◆ Source data:
┌──

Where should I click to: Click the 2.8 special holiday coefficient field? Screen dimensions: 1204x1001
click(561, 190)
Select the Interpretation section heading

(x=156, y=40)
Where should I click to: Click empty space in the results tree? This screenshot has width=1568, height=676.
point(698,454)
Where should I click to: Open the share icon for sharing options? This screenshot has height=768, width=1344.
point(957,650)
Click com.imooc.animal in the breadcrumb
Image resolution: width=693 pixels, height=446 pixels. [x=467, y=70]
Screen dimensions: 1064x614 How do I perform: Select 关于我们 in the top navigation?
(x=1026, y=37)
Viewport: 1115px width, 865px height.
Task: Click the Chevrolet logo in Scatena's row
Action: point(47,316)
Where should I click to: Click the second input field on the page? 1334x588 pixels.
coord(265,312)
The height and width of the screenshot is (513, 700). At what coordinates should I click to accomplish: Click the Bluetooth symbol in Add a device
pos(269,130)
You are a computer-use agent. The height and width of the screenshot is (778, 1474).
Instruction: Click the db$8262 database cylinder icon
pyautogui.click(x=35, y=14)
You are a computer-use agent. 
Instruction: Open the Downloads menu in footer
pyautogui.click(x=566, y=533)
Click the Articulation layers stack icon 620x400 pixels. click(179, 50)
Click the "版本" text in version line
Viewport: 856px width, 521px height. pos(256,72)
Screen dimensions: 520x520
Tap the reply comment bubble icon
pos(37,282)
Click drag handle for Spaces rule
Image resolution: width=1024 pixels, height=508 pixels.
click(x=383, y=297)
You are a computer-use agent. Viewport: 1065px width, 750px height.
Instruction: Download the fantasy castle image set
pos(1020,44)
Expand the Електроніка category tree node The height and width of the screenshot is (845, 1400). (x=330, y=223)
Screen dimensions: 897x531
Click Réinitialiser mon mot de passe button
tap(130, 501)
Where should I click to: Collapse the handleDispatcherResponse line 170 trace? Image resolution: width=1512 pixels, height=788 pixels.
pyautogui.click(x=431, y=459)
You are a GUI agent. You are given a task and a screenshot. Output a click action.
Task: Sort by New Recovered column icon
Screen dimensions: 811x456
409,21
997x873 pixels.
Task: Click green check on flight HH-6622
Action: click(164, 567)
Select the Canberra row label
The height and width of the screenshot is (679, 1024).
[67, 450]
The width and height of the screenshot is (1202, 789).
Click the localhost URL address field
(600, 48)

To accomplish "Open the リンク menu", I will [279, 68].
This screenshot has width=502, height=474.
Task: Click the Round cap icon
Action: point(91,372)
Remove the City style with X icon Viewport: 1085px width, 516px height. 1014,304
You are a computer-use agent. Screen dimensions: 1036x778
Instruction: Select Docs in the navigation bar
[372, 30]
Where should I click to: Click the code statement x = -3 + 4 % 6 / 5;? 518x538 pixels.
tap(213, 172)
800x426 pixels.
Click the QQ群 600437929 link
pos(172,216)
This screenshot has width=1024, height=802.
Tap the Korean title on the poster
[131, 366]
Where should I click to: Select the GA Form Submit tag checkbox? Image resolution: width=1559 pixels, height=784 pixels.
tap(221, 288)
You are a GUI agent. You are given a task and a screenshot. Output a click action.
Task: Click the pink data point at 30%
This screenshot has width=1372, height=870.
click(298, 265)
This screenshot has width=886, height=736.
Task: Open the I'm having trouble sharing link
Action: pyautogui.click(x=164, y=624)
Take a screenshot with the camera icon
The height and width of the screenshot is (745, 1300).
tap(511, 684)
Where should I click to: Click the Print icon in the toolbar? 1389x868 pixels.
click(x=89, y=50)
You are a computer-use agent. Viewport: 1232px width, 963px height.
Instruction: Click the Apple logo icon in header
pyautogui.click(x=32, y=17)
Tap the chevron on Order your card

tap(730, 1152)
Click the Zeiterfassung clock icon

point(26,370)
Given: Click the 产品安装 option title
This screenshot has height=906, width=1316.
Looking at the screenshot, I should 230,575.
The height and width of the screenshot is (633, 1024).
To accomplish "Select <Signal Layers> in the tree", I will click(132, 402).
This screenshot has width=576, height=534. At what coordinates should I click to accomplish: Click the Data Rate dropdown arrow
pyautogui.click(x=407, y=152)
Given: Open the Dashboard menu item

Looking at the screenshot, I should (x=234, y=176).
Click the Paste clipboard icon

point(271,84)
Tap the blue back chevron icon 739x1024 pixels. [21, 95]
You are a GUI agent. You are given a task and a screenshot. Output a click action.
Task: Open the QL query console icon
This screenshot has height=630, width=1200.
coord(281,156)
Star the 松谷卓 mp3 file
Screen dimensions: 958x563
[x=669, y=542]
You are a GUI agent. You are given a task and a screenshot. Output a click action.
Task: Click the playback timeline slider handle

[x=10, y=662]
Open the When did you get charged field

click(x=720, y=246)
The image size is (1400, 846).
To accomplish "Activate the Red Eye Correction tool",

└──

◆ What you will do: Reproduce the data exactly, character for character.

◆ Answer for the task:
Where should I click to: Click the 2.8 special holiday coefficient field? Screen dimensions: 1204x1001
click(561, 190)
Select the Interpretation section heading

(x=156, y=40)
Where should I click to: Click empty space in the results tree? This screenshot has width=1568, height=676.
point(698,454)
Where should I click to: Open the share icon for sharing options? This screenshot has height=768, width=1344.
point(957,650)
Click com.imooc.animal in the breadcrumb
Image resolution: width=693 pixels, height=446 pixels. [x=467, y=70]
Screen dimensions: 1064x614 How do I perform: Select 关于我们 in the top navigation?
(x=1026, y=37)
Viewport: 1115px width, 865px height.
Task: Click the Chevrolet logo in Scatena's row
Action: point(47,316)
Where should I click to: Click the second input field on the page? 1334x588 pixels.
coord(265,312)
The height and width of the screenshot is (513, 700). At what coordinates should I click to accomplish: Click the Bluetooth symbol in Add a device
pos(269,130)
You are a computer-use agent. The height and width of the screenshot is (778, 1474).
Instruction: Click the db$8262 database cylinder icon
pyautogui.click(x=35, y=14)
You are a computer-use agent. 
Instruction: Open the Downloads menu in footer
pyautogui.click(x=566, y=533)
Click the Articulation layers stack icon 620x400 pixels. click(179, 50)
Click the "版本" text in version line
Viewport: 856px width, 521px height. pos(256,72)
Screen dimensions: 520x520
Tap the reply comment bubble icon
pos(37,282)
Click drag handle for Spaces rule
Image resolution: width=1024 pixels, height=508 pixels.
click(x=383, y=297)
You are a computer-use agent. Viewport: 1065px width, 750px height.
Instruction: Download the fantasy castle image set
pos(1020,44)
Expand the Електроніка category tree node The height and width of the screenshot is (845, 1400). (x=330, y=223)
Screen dimensions: 897x531
Click Réinitialiser mon mot de passe button
tap(130, 501)
Where should I click to: Collapse the handleDispatcherResponse line 170 trace? Image resolution: width=1512 pixels, height=788 pixels.
pyautogui.click(x=431, y=459)
You are a GUI agent. You are given a task and a screenshot. Output a click action.
Task: Sort by New Recovered column icon
Screen dimensions: 811x456
409,21
997x873 pixels.
Task: Click green check on flight HH-6622
Action: click(164, 567)
Select the Canberra row label
The height and width of the screenshot is (679, 1024).
[67, 450]
The width and height of the screenshot is (1202, 789).
Click the localhost URL address field
(600, 48)

To accomplish "Open the リンク menu", I will [279, 68].
This screenshot has width=502, height=474.
Task: Click the Round cap icon
Action: point(91,372)
Remove the City style with X icon Viewport: 1085px width, 516px height. 1014,304
You are a computer-use agent. Screen dimensions: 1036x778
Instruction: Select Docs in the navigation bar
[372, 30]
Where should I click to: Click the code statement x = -3 + 4 % 6 / 5;? 518x538 pixels.
tap(213, 172)
800x426 pixels.
Click the QQ群 600437929 link
pos(172,216)
This screenshot has width=1024, height=802.
Tap the Korean title on the poster
[131, 366]
Where should I click to: Select the GA Form Submit tag checkbox? Image resolution: width=1559 pixels, height=784 pixels.
tap(221, 288)
You are a GUI agent. You are given a task and a screenshot. Output a click action.
Task: Click the pink data point at 30%
This screenshot has width=1372, height=870.
click(298, 265)
This screenshot has width=886, height=736.
Task: Open the I'm having trouble sharing link
Action: pyautogui.click(x=164, y=624)
Take a screenshot with the camera icon
The height and width of the screenshot is (745, 1300).
tap(511, 684)
Where should I click to: Click the Print icon in the toolbar? 1389x868 pixels.
click(x=89, y=50)
You are a computer-use agent. Viewport: 1232px width, 963px height.
Instruction: Click the Apple logo icon in header
pyautogui.click(x=32, y=17)
Tap the chevron on Order your card

tap(730, 1152)
Click the Zeiterfassung clock icon

point(26,370)
Given: Click the 产品安装 option title
This screenshot has height=906, width=1316.
Looking at the screenshot, I should 230,575.
The height and width of the screenshot is (633, 1024).
To accomplish "Select <Signal Layers> in the tree", I will click(132, 402).
This screenshot has width=576, height=534. At what coordinates should I click to accomplish: Click the Data Rate dropdown arrow
pyautogui.click(x=407, y=152)
Given: Open the Dashboard menu item

Looking at the screenshot, I should (x=234, y=176).
Click the Paste clipboard icon

point(271,84)
Tap the blue back chevron icon 739x1024 pixels. [21, 95]
You are a GUI agent. You are given a task and a screenshot. Output a click action.
Task: Open the QL query console icon
This screenshot has height=630, width=1200.
coord(281,156)
Star the 松谷卓 mp3 file
Screen dimensions: 958x563
[x=669, y=542]
You are a GUI agent. You are given a task and a screenshot. Output a click action.
Task: Click the playback timeline slider handle

[x=10, y=662]
Open the When did you get charged field

click(x=720, y=246)
The image size is (1400, 846).
To accomplish "Activate the Red Eye Correction tool",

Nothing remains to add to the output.